From: <psc...@in...> - 2002-12-17 12:39:29

On 16 Dec 2002 at 15:48, David Jencks wrote:

> umm, I think I've been saying repeatedly that _all- the sources I have
> seen on distributed system design say the __only__ reliable way to
> detect 1--5 is with timeouts on the server.  So far no one has
> directly disputed this, just argued with the conclusion that to ensure
> reliability we should implement transaction timeouts on the server.
> 
> Although many cases of 1--4 can be detected by the current connection
> keep-alive/timeout feature, I think this clearly relies very heavily
> on unwarranted assumptions about client architecture and good behavior
> of clients.

As far as I can tell there are two methods of handling whether a network transaction 
is still alive, either we assume it is, and ask it, if we get no reponse we assume it 
died.

The other method, is to assume that if it is really old, that it's probably died without 
falling over, and we make sure by driving a stake through it's heart, otherwise 
known as the timeout method.  

For network design, and networking the second method may seem to be the better 
of the two.  However in this case our primary concern isn't the network, it's data 
reliability and performance.  I thought the whole process got started because a stuck 
OAT affects performance. The real issue is how to prevent the OAT from getting 
stuck in the first place.  

I don't mind having BOTH methods in place, as long as the timeout can be disabled, 
what I would like to see is this:

Two settings, first is the timeout period, something like a months worth as a 
maximum, expressed in seconds, should be sufficient.

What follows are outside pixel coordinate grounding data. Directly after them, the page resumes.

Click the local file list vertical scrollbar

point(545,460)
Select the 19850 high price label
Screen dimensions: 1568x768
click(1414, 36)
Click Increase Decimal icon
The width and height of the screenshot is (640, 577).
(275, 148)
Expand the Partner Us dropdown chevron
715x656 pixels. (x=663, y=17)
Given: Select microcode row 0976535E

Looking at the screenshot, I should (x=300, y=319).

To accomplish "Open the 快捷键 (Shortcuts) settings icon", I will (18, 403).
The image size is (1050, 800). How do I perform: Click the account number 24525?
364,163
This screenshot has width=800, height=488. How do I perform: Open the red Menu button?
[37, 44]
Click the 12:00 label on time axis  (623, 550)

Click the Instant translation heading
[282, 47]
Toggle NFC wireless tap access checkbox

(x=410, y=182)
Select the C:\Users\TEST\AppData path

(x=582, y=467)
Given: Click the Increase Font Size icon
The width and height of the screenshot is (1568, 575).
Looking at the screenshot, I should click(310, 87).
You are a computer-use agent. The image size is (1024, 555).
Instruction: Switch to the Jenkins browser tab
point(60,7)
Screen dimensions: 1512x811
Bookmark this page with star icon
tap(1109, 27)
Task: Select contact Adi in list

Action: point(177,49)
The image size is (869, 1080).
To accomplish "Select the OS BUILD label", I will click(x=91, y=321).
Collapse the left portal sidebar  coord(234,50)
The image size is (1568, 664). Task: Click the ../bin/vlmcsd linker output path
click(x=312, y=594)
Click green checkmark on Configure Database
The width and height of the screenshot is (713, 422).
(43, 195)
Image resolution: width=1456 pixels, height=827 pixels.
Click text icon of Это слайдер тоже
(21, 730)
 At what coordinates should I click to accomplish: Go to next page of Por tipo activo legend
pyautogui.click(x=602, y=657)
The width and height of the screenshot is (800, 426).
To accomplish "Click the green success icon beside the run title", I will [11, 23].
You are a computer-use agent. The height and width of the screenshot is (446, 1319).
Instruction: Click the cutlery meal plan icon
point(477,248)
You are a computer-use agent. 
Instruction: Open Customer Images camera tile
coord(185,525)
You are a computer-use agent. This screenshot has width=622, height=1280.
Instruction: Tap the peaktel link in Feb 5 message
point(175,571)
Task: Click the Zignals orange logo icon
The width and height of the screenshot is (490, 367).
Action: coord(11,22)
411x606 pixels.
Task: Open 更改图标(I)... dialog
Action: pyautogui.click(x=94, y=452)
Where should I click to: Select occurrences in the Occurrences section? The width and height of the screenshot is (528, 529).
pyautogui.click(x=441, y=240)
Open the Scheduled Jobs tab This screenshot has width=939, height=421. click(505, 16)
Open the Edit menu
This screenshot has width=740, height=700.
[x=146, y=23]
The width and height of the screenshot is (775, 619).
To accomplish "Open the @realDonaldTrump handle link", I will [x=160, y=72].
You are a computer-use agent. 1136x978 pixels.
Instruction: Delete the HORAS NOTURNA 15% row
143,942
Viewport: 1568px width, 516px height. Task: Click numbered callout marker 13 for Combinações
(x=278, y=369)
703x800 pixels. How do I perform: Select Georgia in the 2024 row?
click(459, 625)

Second is a setting about what to do about it. several options here:

1) Ignore it 
2) Warning  this would send a message of some kind to a DBA
3) Kill 
4) Ignore Read only read committed 

These would be additive, so for example if you combine warn, kill, ignore RORC 
then it would warn, wait the same period again and then kill, ignoring all read only 
read committed transactions.

Re: [Firebird-devel] Max transaction duration

From: Christian P. <c_p...@ya...> - 2002-12-12 01:48:01

Thank you Lean

> Please note that this does NOT mean that it will be implemented (he says
> to protect himself from the volley which might ensue).

Is important for me at lest that it will be considered.